Citing his work in the city of Sunderland in north east England, Rick described how new technologies were enabling close and beneficial collaboration between social enterprises and  major corporates, stimulating the co-creation of new products and services and minimising risk for new entrepreneurs, helping to sustain the economic health of cities.

Rick concluded with an appeal that we need to tell and share much more engaging, compelling and motivating stories, free of technical jargon, about the beneficial use of and impact of digital technologies in the urban realm.
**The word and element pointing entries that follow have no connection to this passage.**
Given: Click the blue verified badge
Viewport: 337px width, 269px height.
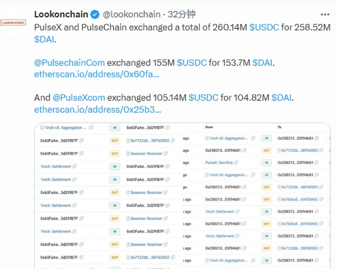Looking at the screenshot, I should [x=95, y=15].
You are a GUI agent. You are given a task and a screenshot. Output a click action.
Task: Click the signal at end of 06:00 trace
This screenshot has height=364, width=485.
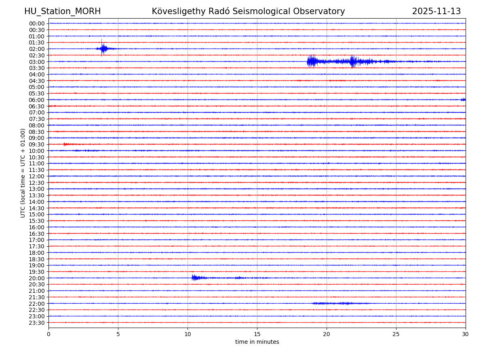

I absolutely concur with this as I continually encourage my clients to tell people compelling stories about the brand offers and experiences of places as opposed to press releases or entries on web sites.

John Worthington

John Worthington, a founder of the Academy and founder of the seminal architecture practice DEGW, and a real expert on designing workspaces for the rapidly changing world of work, opened the Q and A by listing what he thought were the three levels of SMART in urban development, namely:

  1. Having and using common sense to build and enable the infrastructure that will help cities to function more effectively and to communicate more effectively with those who use them, avoiding the temptation to think that all new technologies will be a panacea.
  2. Having clarity on the core and key functions of the city and identifying appropriate technologies to deliver them and spot new ones.
  3. Understanding how to integrate technologies and digital systems that enables the city to function more effectively and people and business to benefit and "combine" with technology.
Among the interesting issues raised in the Q&A the following struck me as particularly important:
  • The need for clarity in communications using smart technologies and clarity on what we are advocating on how to use them.
  • The need to be able, as individuals and organisations, to "edit" the volume of digitally transmitted and generated information in order to be clear on how smart technologies can effectively enable cities to work more effectively.
  • The need to get the private sector more engaged in funding research into the effective use of and development of technologies that will improve cities to lessen dependence on the public sector.
  • We must not forget that a significant digital divide still exists in the UK where many people have no access to communications technologies, which needs to be remedied.